Not only are these drugs of general interest to mankind as a whole, but they possess a high degree of scientific interest for the medical man, especially the psychologist and alienist, as well as for the jurist and ethnologist.

Varying degrees of mental susceptibility and vision, bordering upon mental disease, may result from an intemperate use of some of these substances. Hence arises for psycho-analytical science the possibility of analyzing more accurately certain mental phenomena which also occur in cases of insanity. A large field of activity and research is offered to psychology which hitherto was open only to a few scientific pioneers. The jurist needs an acquaintance with scientific facts bearing on the extent of the responsibility and soundness of judgment of those who, under the permanent influence of narcotic drugs come into collision with the civil or criminal law. To the ethnologist numerous problems, promising much new enlightenment, not to the least those relating to the study of comparative theology present themselves with regard to the extension and cause of the use of these drugs. The contents of this book will provide a starting-point from which original research in the above-mentioned departments of science may be pursued.
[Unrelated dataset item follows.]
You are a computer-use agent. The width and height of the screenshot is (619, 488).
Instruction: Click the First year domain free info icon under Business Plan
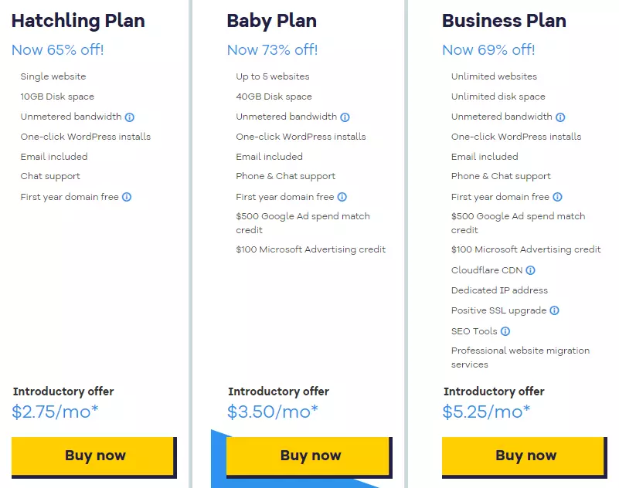pyautogui.click(x=558, y=196)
I have avoided literary by-paths in order to follow more closely the direct line of pharmacological inquiry, but have nevertheless furnished the reader with a sufficiency of material and historical facts.
"There is hardly a more difficult chapter in the whole of pharmacology than an exhaustive and thoroughly exact analysis of the effects of drugs." These words, the view of a pharmacologist, are perfectly true. Since I published, in 1886, the first pharmacological and chemical report on one of these drugs, kava, which was made use of on a large scale, I have incessantly worked at these problems, and much of my work has been made public in subsequent volumes. The present book, the first of its kind, is meant not only to set forth the results of my pharmacological theories, which are supported by my own practical experience as well as by materials supplied by those who have come to me in search of help, but also to instruct and enlighten those who are endeavouring to see clearly amid the surging conflict of public opinion regarding drugs and the drug habit.

The first edition of this book having passed into many hands and received great praise, a second now appears, written with the same end in view but containing a greater volume of material.

The reader's attention is directed once more to the great problem set forth in these pages, a problem which cannot and will not be solved on the first attempt. Time is needed to produce that cure which is so desirable and necessary, for the enormous obstacles that bar the path of progress have deep roots in human passions; but every step directed to freeing men from such evils will prove a benefit to our race.